■ Record list:
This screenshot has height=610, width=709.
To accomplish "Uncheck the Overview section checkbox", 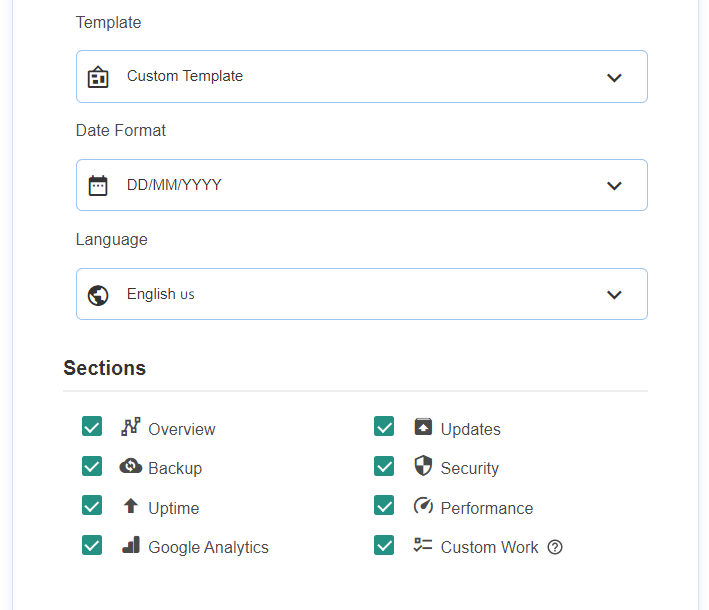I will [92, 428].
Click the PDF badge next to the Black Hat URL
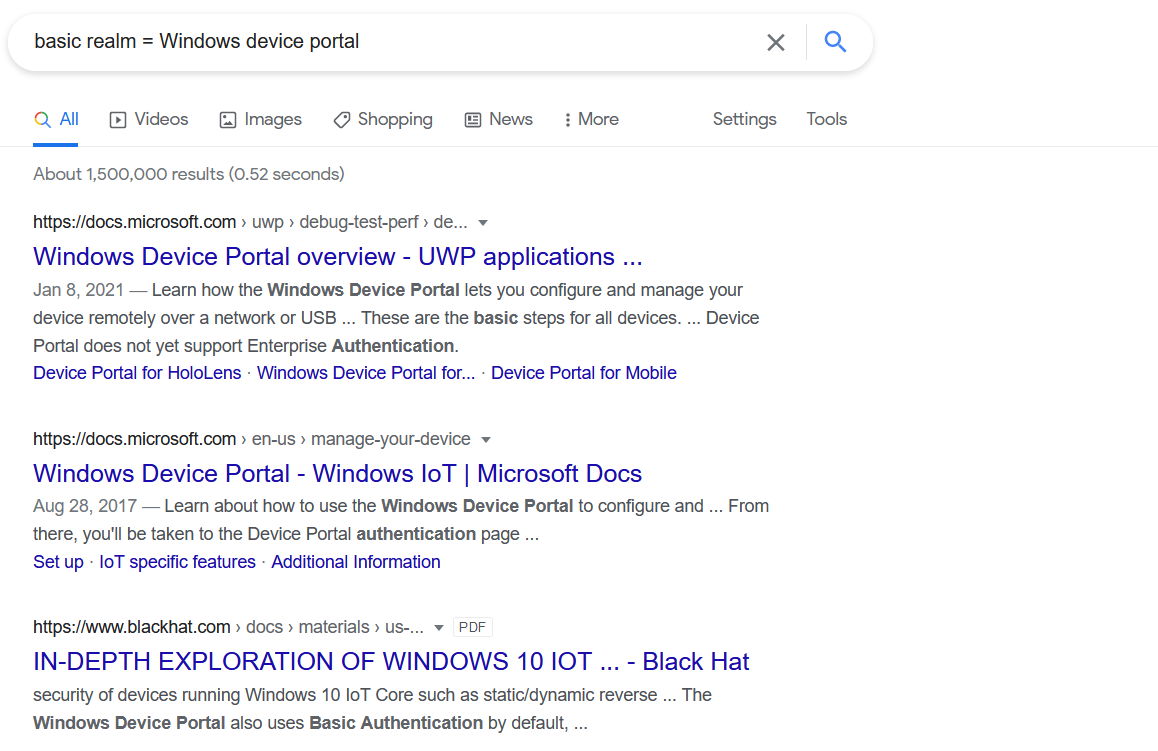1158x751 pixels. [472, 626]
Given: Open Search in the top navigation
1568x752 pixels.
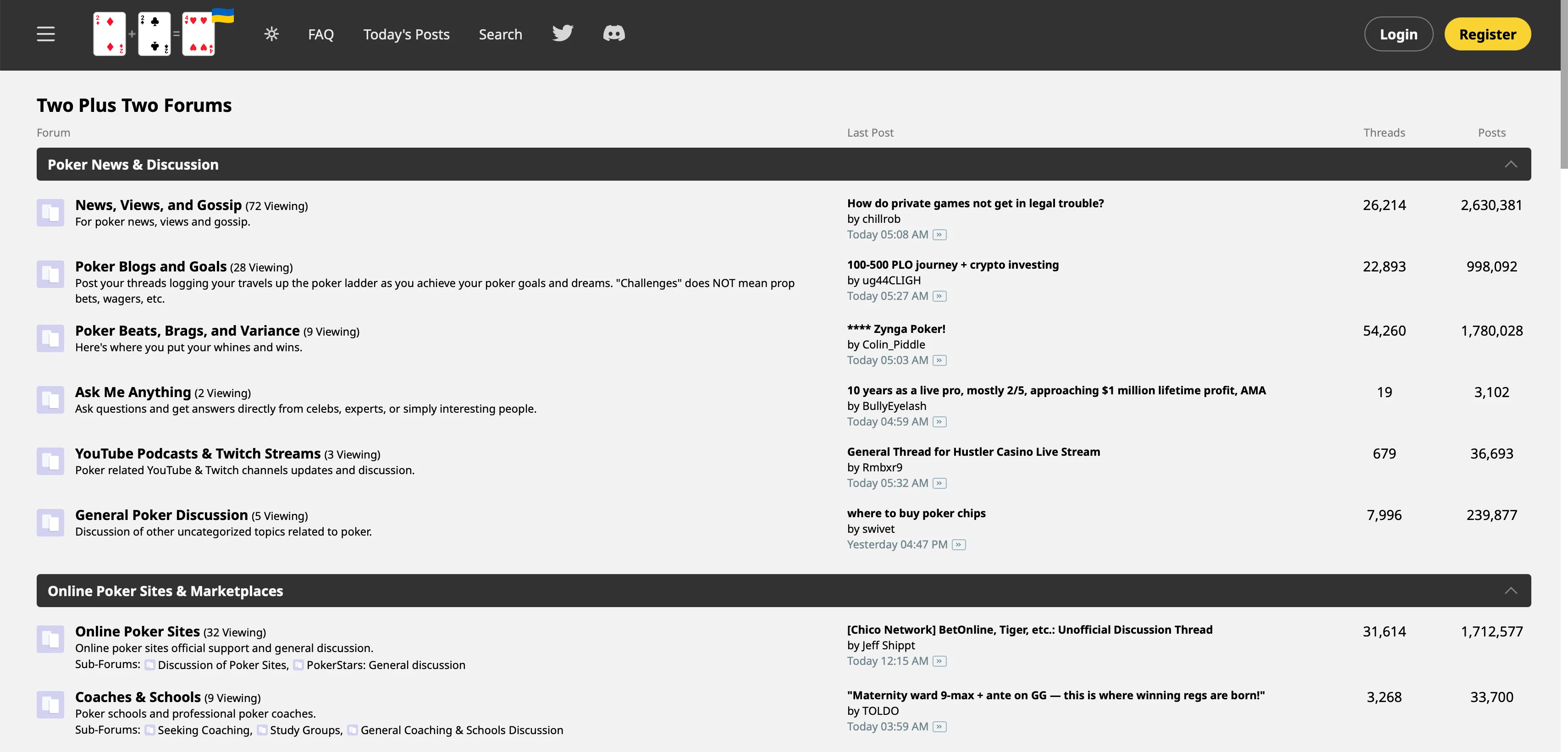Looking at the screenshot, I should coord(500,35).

■ Short problem: Copy the lines word for word, from the line containing "Click the PDF badge next to the Black Hat URL" through the last line, both ends included. Leave out the pictures.

■ Solution to this task:
Click the PDF badge next to the Black Hat URL
1158x751 pixels. [472, 626]
Given: Open Search in the top navigation
1568x752 pixels.
Looking at the screenshot, I should coord(500,35).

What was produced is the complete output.